** Opening THE DATA block **

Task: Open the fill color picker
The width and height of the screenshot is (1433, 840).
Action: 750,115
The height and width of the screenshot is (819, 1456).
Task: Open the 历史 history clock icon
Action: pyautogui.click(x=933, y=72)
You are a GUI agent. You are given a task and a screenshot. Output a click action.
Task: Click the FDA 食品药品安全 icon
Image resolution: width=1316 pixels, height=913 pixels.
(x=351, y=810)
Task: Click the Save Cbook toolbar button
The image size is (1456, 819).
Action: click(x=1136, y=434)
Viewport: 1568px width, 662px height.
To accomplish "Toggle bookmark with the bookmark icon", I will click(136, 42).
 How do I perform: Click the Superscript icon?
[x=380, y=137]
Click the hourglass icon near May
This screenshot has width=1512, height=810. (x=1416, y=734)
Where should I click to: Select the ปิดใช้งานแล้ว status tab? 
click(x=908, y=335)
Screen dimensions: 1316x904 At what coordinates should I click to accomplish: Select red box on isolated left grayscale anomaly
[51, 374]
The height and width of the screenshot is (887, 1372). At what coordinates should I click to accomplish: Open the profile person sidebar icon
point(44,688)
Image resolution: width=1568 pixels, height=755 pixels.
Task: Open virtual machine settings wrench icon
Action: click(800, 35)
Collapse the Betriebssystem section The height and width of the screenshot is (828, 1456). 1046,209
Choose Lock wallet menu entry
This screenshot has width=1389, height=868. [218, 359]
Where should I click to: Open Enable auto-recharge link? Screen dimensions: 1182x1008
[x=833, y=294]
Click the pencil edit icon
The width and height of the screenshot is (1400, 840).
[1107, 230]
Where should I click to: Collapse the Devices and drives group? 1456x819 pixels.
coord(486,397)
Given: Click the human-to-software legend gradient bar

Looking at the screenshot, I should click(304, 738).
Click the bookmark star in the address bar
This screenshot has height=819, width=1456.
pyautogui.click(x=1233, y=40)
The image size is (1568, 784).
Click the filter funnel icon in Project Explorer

** Closing THE DATA block **

▶ _WORK TASK_: Whatever lies between the line containing "The height and width of the screenshot is (887, 1372)." and the final line above, both included, must be returned exactly.

▶ _THE COMPLETED TASK_:
The height and width of the screenshot is (887, 1372). At what coordinates should I click to accomplish: Open the profile person sidebar icon
point(44,688)
Image resolution: width=1568 pixels, height=755 pixels.
Task: Open virtual machine settings wrench icon
Action: click(800, 35)
Collapse the Betriebssystem section The height and width of the screenshot is (828, 1456). 1046,209
Choose Lock wallet menu entry
This screenshot has width=1389, height=868. [218, 359]
Where should I click to: Open Enable auto-recharge link? Screen dimensions: 1182x1008
[x=833, y=294]
Click the pencil edit icon
The width and height of the screenshot is (1400, 840).
[1107, 230]
Where should I click to: Collapse the Devices and drives group? 1456x819 pixels.
coord(486,397)
Given: Click the human-to-software legend gradient bar

Looking at the screenshot, I should click(304, 738).
Click the bookmark star in the address bar
This screenshot has height=819, width=1456.
pyautogui.click(x=1233, y=40)
The image size is (1568, 784).
Click the filter funnel icon in Project Explorer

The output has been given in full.